On that note, as many others have stated in the articles I linked to above, despite what you may believe, I am not defending a ‘racist’ in my defense of Luis Suarez. Accusations like this are beyond me. The club, manager, players, and many fans believe he is innocent of the allegations of being a racist and using racist language. The part where many people differ is their understanding and the importance they give to the idea that there may be – brace yourself – cultural and language differences between two different cultures and languages. I know this may be hard to grasp for some, especially it seems from the English speaking countries like England, but it’s true. I think we can all agree that Spanish and English are undeniably two different languages. There, I’ve said it. Get out your pitch forks and start lynching.

A great comment was made by Glynn on The Anfield Wrap’s article Suarez: Why the Guilty Verdict Was Correct stating, “That’s a fairly reasonable article, however, like the media at large, you also are taking the English literal meaning of the five letter word which Luis has admitted using (negro) and presenting it as proof of Luis’s guilt. There’s no attempt to explore the meaning in the cultural-linguistic context in which it was originally used – and that this is dismissed as not even being worthy of discussion smacks of xenophobic arrogance.” This is excellently stated, and concisely explains what I said above.

On this basis, I just cannot understand how people keep pointing to the fact that Suarez admitted using a word, which to him is completely harmless and not only not racist, but not insulting either, as clear evidence that he’s guilty of racially abusing Evra. Think about it for a second. If everything we said in one language was insulting to someone in another, we’d all be apologizing everyday for everything we say. Doesn’t the FA’s logic on this seem completely illogical?

Many also keep pointing out that: ‘ignorance is not an excuse.’ Really? It is a perfectly good one to me when Suarez, by his own admission of using the word, clearly had no intention of insulting or racially abusing Evra. Because if he did have those intentions, it would be much easier to lie and profess that he said nothing at all. And if what he admitted to saying was misconstrued by Evra as something racist, how is that Suarez’s fault? He was honest (perhaps too honest seeing how horribly he’s been treated over all this) in saying what he said because he felt he had nothing to hide. I, as I’m sure many others, have also done this in their lifetime; been honest in a situation where we had nothing to hide, but were found guilty of something anyway because of the way it was perceived by someone else.

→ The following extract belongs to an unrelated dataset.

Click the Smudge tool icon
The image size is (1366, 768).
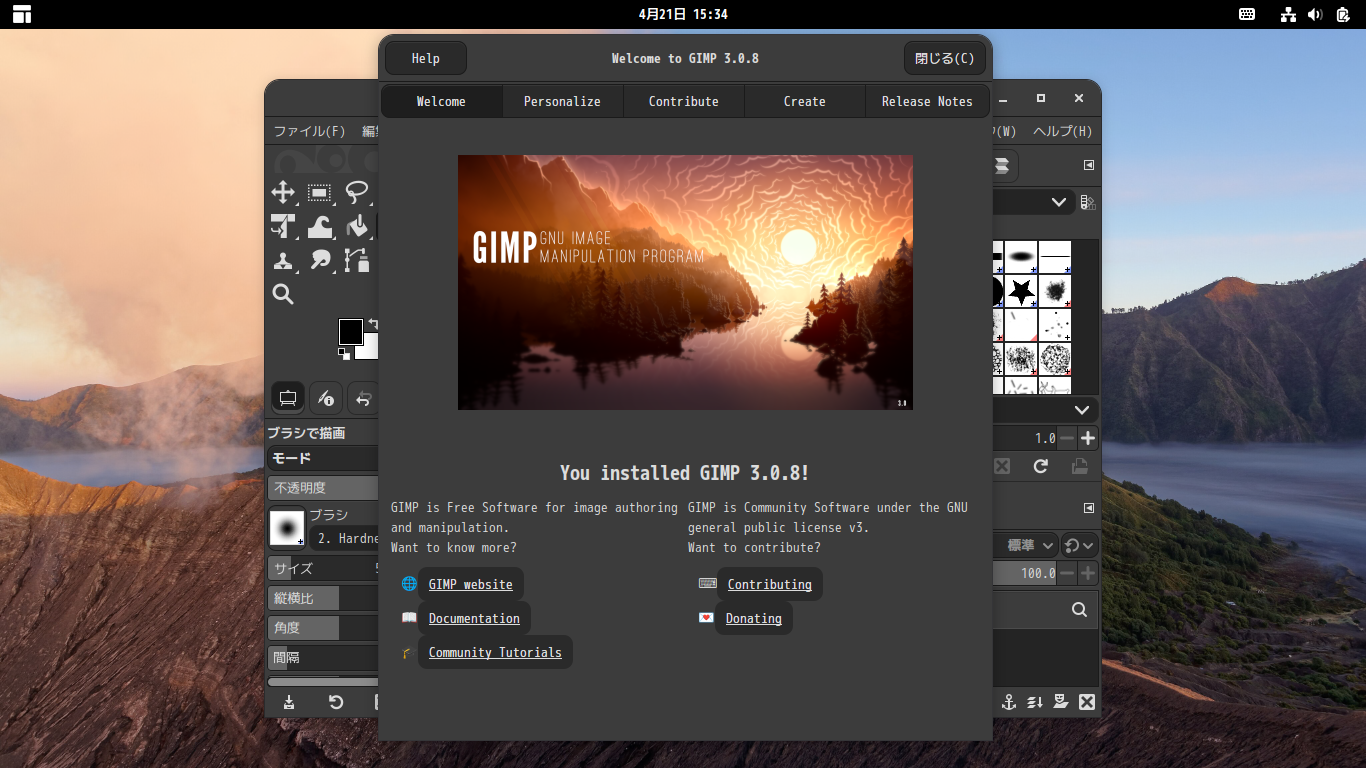[x=320, y=261]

If this was such a grievous mistake made by Suarez, then shouldn’t the powers-that-be have done the right thing in just explaining to Suarez that despite him speaking in his own language, they found it abusive and therefore unacceptable? Giving him a one-game ban and explaining to Liverpool and every other club that foreigners need to be given better lessons on understanding the culture they are now living in? Surely this kind of scenario should have been sufficient for anyone even if it does reek of xenophobia.

Perhaps if Evra had attempted to discuss what he thought he heard with Suarez, the ref, and the managers before making the accusations to a television channel, then Suarez would have easily been able to apology for any misunderstanding and clearly explain what he meant in saying what he did. People have told me I’m foolish for thinking of this and it could never be an option. And clearly a logical, sound, and rational approach to all this from the FA was also never an option after reading their report. I don’t know how I could be so silly as to think that they would be any of those things with such a serious charge being made.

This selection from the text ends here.